───── PROVIDED INFORMATION ─────
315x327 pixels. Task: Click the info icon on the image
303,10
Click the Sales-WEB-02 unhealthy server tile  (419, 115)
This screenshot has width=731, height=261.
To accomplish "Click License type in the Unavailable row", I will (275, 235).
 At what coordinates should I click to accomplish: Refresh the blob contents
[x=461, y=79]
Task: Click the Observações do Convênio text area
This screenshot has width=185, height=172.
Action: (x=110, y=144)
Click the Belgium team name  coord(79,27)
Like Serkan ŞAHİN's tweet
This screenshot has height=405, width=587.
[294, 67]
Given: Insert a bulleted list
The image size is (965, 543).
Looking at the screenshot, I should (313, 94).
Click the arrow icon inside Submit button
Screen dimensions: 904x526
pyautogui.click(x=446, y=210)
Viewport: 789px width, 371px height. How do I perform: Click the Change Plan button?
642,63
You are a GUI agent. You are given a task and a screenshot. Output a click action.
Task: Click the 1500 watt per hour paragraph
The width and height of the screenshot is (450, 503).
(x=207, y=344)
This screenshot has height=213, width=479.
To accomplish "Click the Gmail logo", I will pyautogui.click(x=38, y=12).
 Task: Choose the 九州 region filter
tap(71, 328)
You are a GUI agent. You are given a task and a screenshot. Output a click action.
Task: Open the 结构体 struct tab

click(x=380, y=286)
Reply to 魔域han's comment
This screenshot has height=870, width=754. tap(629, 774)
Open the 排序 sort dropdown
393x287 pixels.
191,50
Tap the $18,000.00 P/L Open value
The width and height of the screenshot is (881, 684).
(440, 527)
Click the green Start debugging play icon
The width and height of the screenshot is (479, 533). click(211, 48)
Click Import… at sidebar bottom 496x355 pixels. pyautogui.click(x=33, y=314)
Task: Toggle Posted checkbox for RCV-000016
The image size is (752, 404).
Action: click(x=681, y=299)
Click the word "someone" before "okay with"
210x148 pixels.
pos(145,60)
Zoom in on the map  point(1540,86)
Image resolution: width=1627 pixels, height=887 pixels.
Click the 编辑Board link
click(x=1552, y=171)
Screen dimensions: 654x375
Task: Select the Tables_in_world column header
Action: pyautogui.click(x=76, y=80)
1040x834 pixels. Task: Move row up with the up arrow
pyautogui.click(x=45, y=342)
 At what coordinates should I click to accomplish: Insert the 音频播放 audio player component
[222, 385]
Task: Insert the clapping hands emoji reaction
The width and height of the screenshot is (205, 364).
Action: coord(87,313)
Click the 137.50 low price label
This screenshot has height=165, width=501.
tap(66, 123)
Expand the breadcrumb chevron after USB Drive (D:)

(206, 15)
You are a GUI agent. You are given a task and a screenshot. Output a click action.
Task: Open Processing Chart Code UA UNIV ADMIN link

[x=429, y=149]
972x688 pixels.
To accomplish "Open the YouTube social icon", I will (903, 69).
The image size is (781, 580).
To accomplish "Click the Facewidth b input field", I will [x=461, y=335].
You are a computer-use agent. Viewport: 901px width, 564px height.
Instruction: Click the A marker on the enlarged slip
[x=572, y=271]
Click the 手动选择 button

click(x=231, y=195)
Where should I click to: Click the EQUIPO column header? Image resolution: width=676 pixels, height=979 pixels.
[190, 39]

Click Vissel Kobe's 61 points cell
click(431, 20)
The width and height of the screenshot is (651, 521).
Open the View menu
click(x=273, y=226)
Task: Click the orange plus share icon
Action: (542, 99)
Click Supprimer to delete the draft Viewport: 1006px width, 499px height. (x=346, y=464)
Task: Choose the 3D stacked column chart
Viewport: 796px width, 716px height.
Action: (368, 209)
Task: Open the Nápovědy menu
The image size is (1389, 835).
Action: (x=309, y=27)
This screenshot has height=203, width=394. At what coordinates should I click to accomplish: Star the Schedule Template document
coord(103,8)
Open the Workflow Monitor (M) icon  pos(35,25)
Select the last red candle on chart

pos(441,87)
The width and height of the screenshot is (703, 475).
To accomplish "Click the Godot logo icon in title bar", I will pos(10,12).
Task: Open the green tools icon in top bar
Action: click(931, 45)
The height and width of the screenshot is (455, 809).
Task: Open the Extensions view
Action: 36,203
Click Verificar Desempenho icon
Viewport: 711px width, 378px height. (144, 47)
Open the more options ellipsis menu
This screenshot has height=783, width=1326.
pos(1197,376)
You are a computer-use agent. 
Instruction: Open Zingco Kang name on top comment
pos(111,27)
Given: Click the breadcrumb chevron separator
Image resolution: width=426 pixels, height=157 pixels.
─────
- **WHAT YOU ARE ASKED TO DO**
An exact copy of all the entries above is what is needed.

- **SOLUTION**
315x327 pixels. Task: Click the info icon on the image
303,10
Click the Sales-WEB-02 unhealthy server tile  (419, 115)
This screenshot has width=731, height=261.
To accomplish "Click License type in the Unavailable row", I will (275, 235).
 At what coordinates should I click to accomplish: Refresh the blob contents
[x=461, y=79]
Task: Click the Observações do Convênio text area
This screenshot has width=185, height=172.
Action: (x=110, y=144)
Click the Belgium team name  coord(79,27)
Like Serkan ŞAHİN's tweet
This screenshot has height=405, width=587.
[294, 67]
Given: Insert a bulleted list
The image size is (965, 543).
Looking at the screenshot, I should (313, 94).
Click the arrow icon inside Submit button
Screen dimensions: 904x526
pyautogui.click(x=446, y=210)
Viewport: 789px width, 371px height. How do I perform: Click the Change Plan button?
642,63
You are a GUI agent. You are given a task and a screenshot. Output a click action.
Task: Click the 1500 watt per hour paragraph
The width and height of the screenshot is (450, 503).
(x=207, y=344)
This screenshot has height=213, width=479.
To accomplish "Click the Gmail logo", I will pyautogui.click(x=38, y=12).
 Task: Choose the 九州 region filter
tap(71, 328)
You are a GUI agent. You are given a task and a screenshot. Output a click action.
Task: Open the 结构体 struct tab

click(x=380, y=286)
Reply to 魔域han's comment
This screenshot has height=870, width=754. tap(629, 774)
Open the 排序 sort dropdown
393x287 pixels.
191,50
Tap the $18,000.00 P/L Open value
The width and height of the screenshot is (881, 684).
(440, 527)
Click the green Start debugging play icon
The width and height of the screenshot is (479, 533). click(211, 48)
Click Import… at sidebar bottom 496x355 pixels. pyautogui.click(x=33, y=314)
Task: Toggle Posted checkbox for RCV-000016
The image size is (752, 404).
Action: click(x=681, y=299)
Click the word "someone" before "okay with"
210x148 pixels.
pos(145,60)
Zoom in on the map  point(1540,86)
Image resolution: width=1627 pixels, height=887 pixels.
Click the 编辑Board link
click(x=1552, y=171)
Screen dimensions: 654x375
Task: Select the Tables_in_world column header
Action: pyautogui.click(x=76, y=80)
1040x834 pixels. Task: Move row up with the up arrow
pyautogui.click(x=45, y=342)
 At what coordinates should I click to accomplish: Insert the 音频播放 audio player component
[222, 385]
Task: Insert the clapping hands emoji reaction
The width and height of the screenshot is (205, 364).
Action: coord(87,313)
Click the 137.50 low price label
This screenshot has height=165, width=501.
tap(66, 123)
Expand the breadcrumb chevron after USB Drive (D:)

(206, 15)
You are a GUI agent. You are given a task and a screenshot. Output a click action.
Task: Open Processing Chart Code UA UNIV ADMIN link

[x=429, y=149]
972x688 pixels.
To accomplish "Open the YouTube social icon", I will (903, 69).
The image size is (781, 580).
To accomplish "Click the Facewidth b input field", I will [x=461, y=335].
You are a computer-use agent. Viewport: 901px width, 564px height.
Instruction: Click the A marker on the enlarged slip
[x=572, y=271]
Click the 手动选择 button

click(x=231, y=195)
Where should I click to: Click the EQUIPO column header? Image resolution: width=676 pixels, height=979 pixels.
[190, 39]

Click Vissel Kobe's 61 points cell
click(431, 20)
The width and height of the screenshot is (651, 521).
Open the View menu
click(x=273, y=226)
Task: Click the orange plus share icon
Action: (542, 99)
Click Supprimer to delete the draft Viewport: 1006px width, 499px height. (x=346, y=464)
Task: Choose the 3D stacked column chart
Viewport: 796px width, 716px height.
Action: (368, 209)
Task: Open the Nápovědy menu
The image size is (1389, 835).
Action: (x=309, y=27)
This screenshot has height=203, width=394. At what coordinates should I click to accomplish: Star the Schedule Template document
coord(103,8)
Open the Workflow Monitor (M) icon  pos(35,25)
Select the last red candle on chart

pos(441,87)
The width and height of the screenshot is (703, 475).
To accomplish "Click the Godot logo icon in title bar", I will pos(10,12).
Task: Open the green tools icon in top bar
Action: click(931, 45)
The height and width of the screenshot is (455, 809).
Task: Open the Extensions view
Action: 36,203
Click Verificar Desempenho icon
Viewport: 711px width, 378px height. (144, 47)
Open the more options ellipsis menu
This screenshot has height=783, width=1326.
pos(1197,376)
You are a computer-use agent. 
Instruction: Open Zingco Kang name on top comment
pos(111,27)
Given: Click the breadcrumb chevron separator
Image resolution: width=426 pixels, height=157 pixels.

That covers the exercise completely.